§ **TASK ITEM**
Everything from the line containing "Dismiss dialog with the Cancel button" through the final line of the entries, both included, should be copied exactly and with nothing else; please skip pictures.

====

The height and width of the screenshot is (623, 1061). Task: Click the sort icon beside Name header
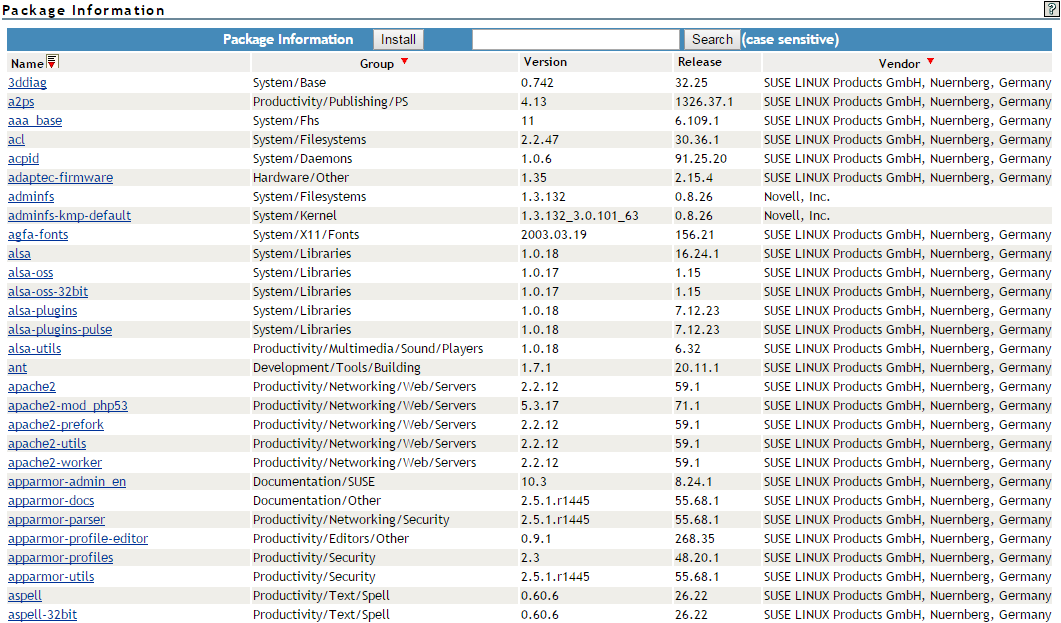(x=53, y=63)
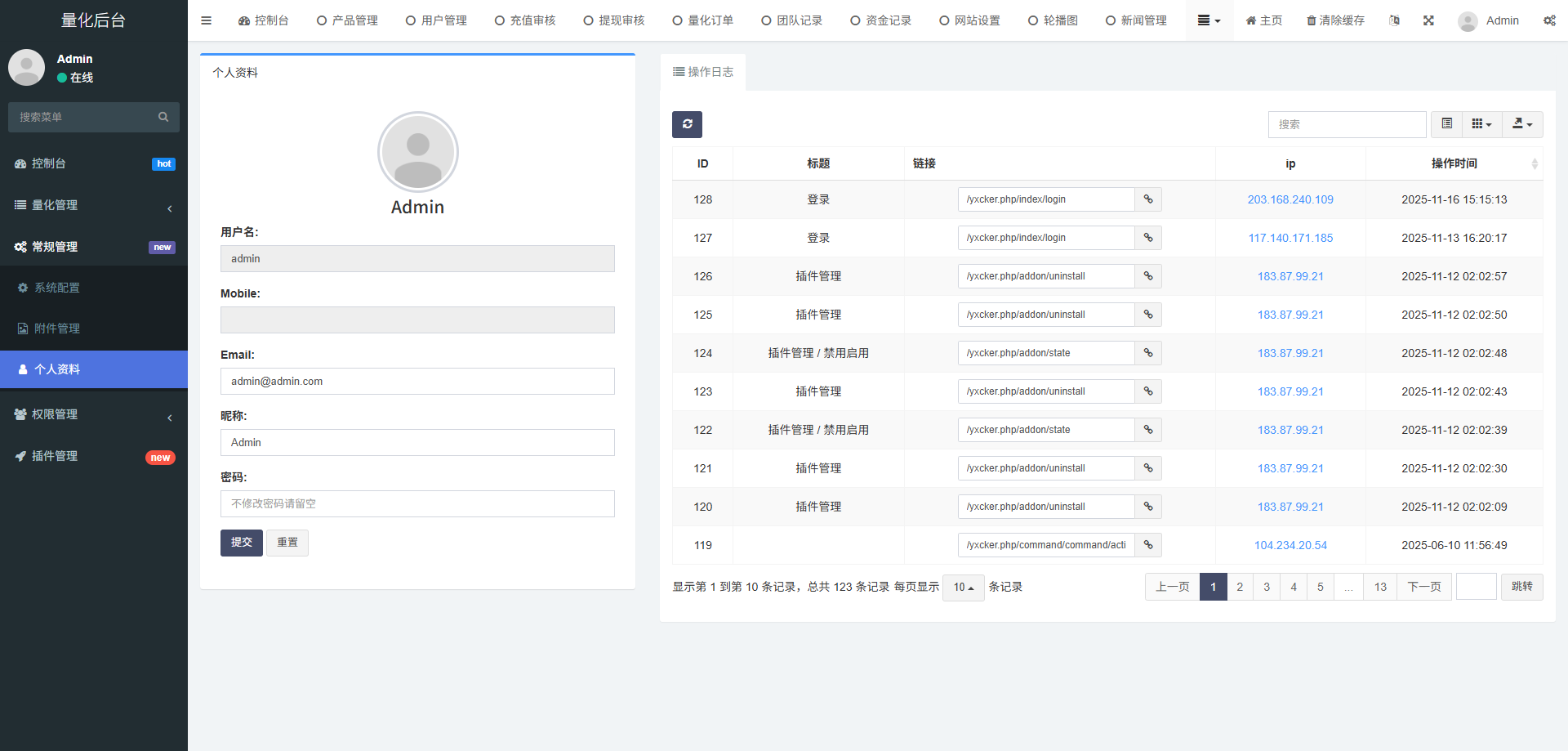Open 用户管理 in the top navigation
Viewport: 1568px width, 751px height.
point(436,20)
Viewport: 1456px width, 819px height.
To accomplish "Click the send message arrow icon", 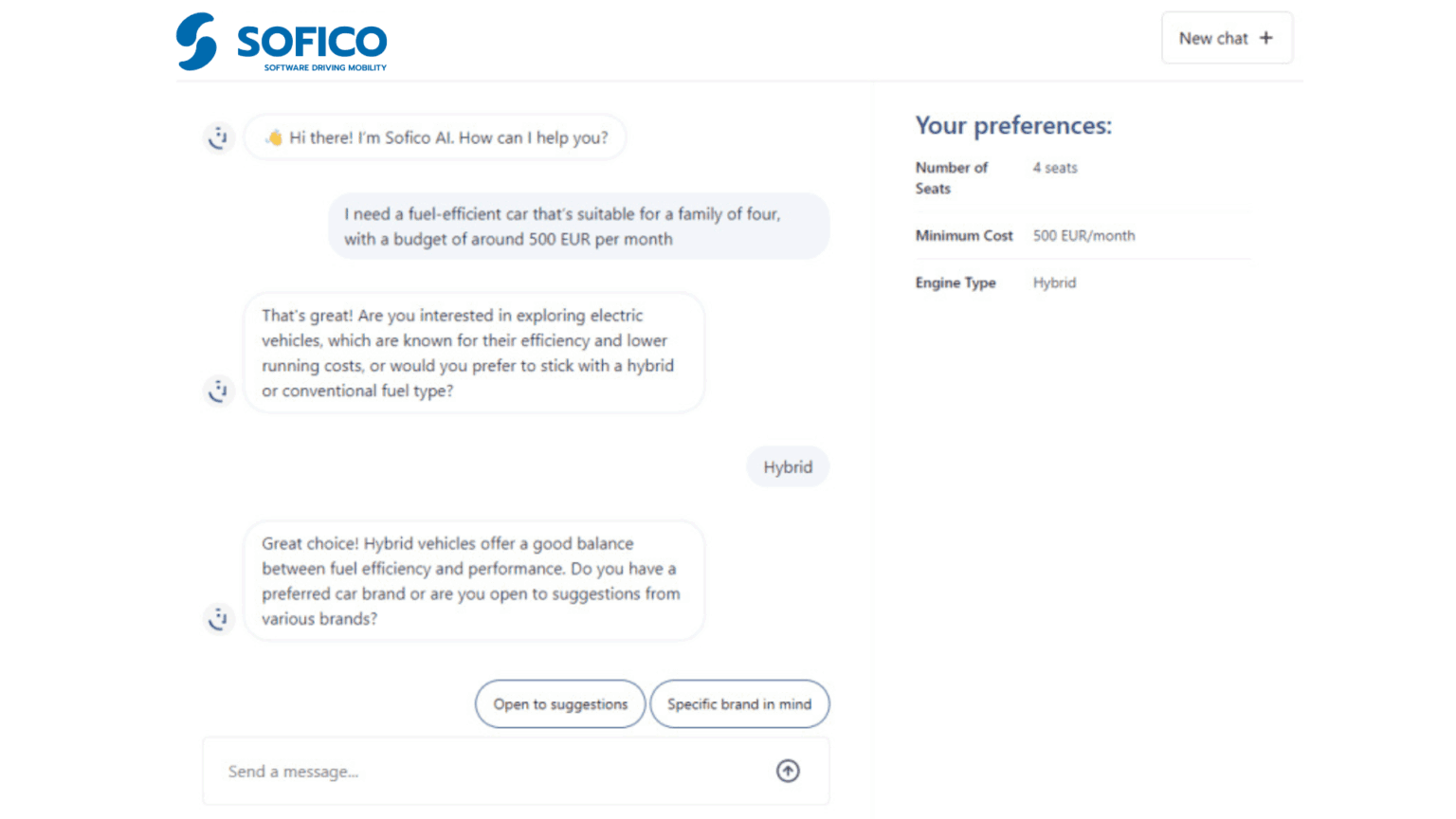I will pyautogui.click(x=788, y=772).
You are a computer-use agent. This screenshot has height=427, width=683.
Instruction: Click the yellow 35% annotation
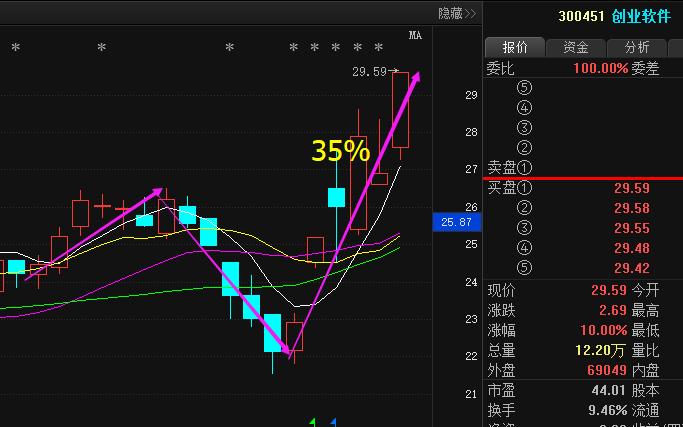tap(341, 151)
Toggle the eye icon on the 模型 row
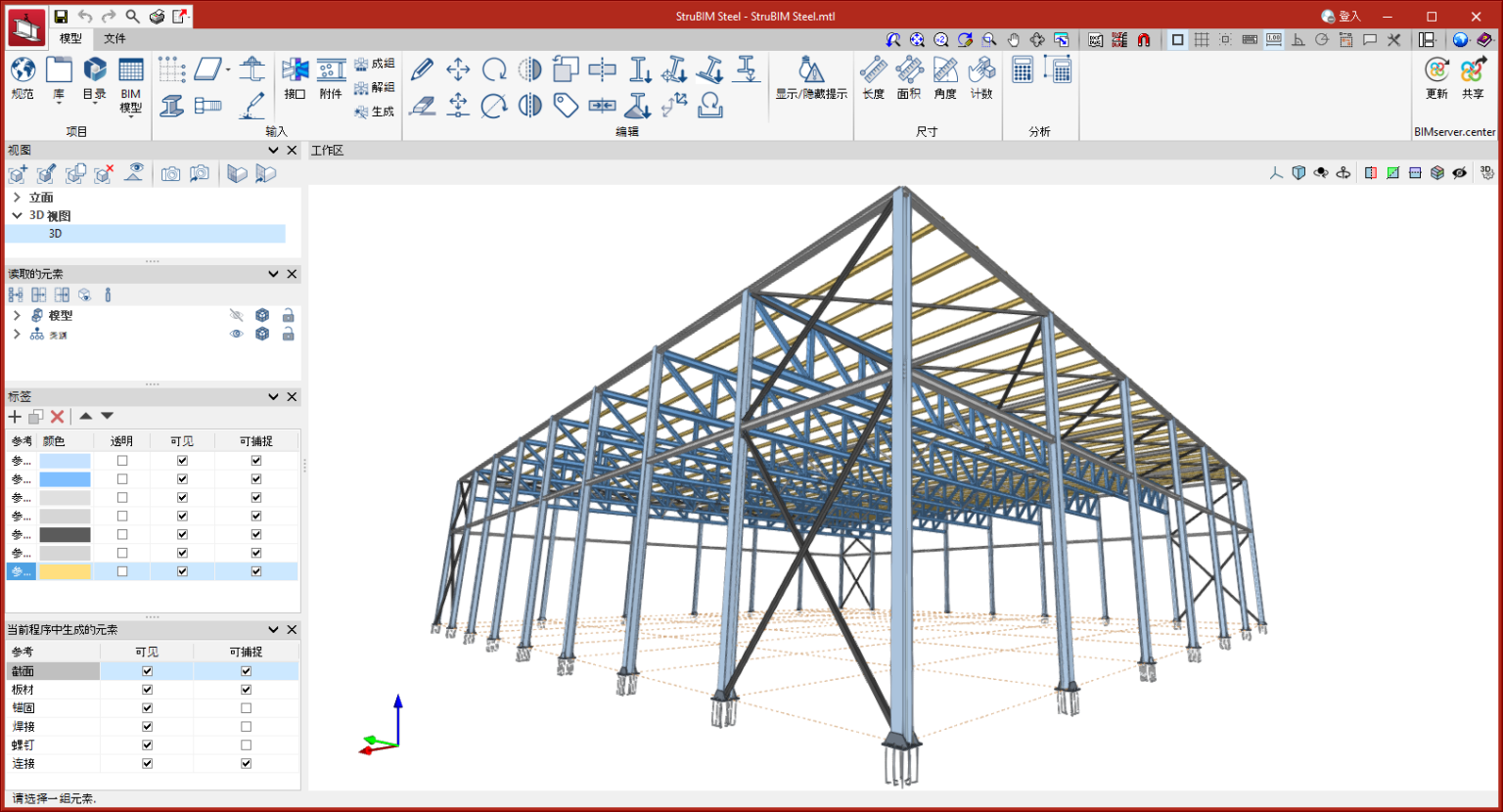The width and height of the screenshot is (1503, 812). 236,315
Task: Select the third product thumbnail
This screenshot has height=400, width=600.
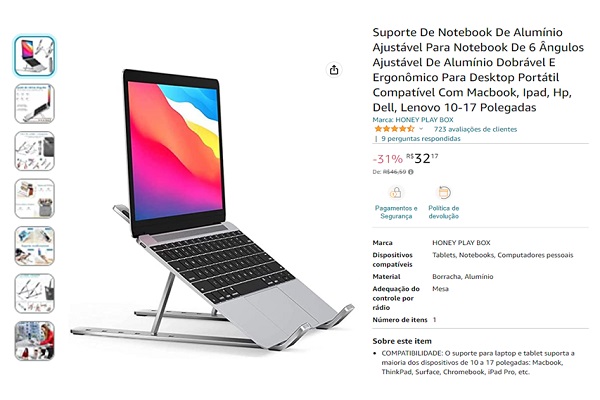Action: 34,151
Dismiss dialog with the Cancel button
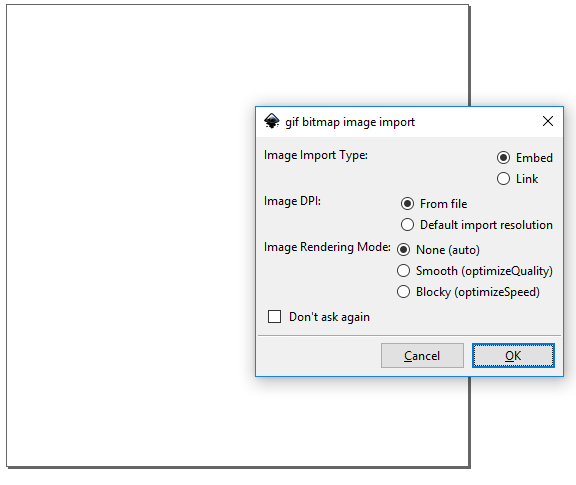Image resolution: width=576 pixels, height=485 pixels. [x=422, y=355]
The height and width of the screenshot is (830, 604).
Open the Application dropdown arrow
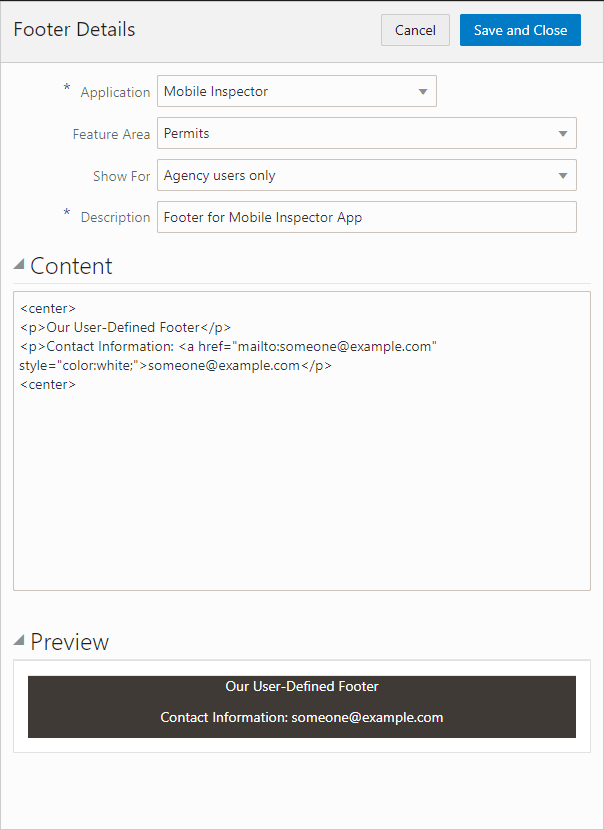click(422, 91)

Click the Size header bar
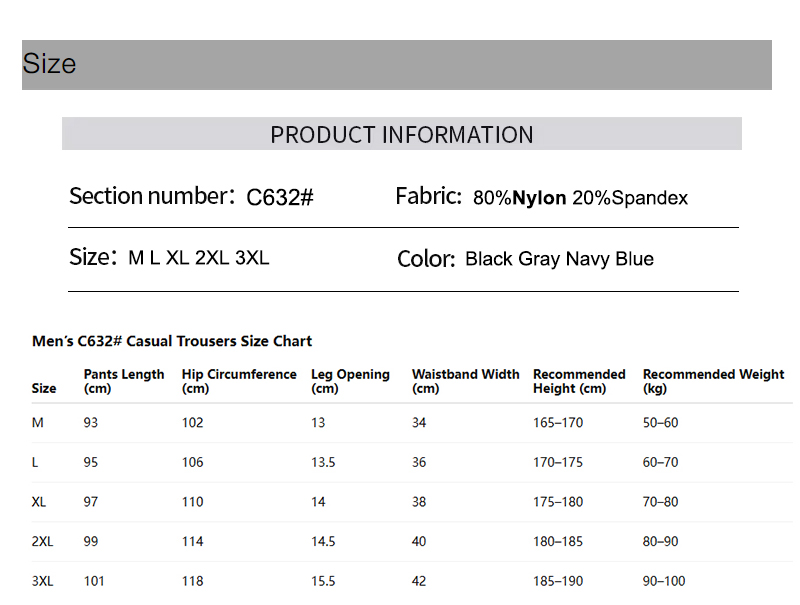[x=397, y=65]
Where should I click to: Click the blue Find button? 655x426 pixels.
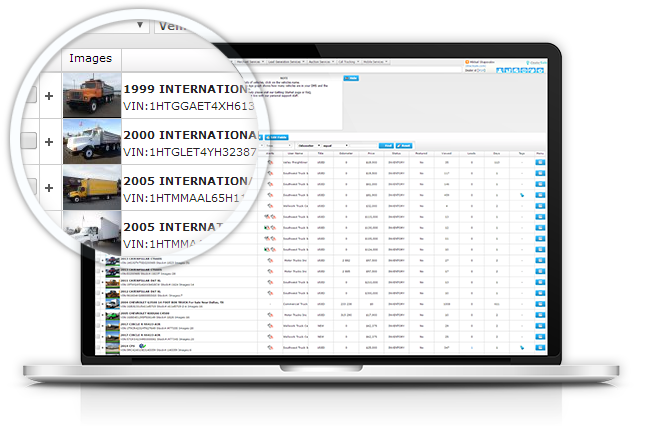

====

§ **ANSWER SECTION**
Dismiss dialog with the Cancel button
Image resolution: width=576 pixels, height=485 pixels. [x=422, y=355]
The height and width of the screenshot is (830, 604).
Open the Application dropdown arrow
click(422, 91)

Click the Size header bar
[x=397, y=65]
Where should I click to: Click the blue Find button? 655x426 pixels.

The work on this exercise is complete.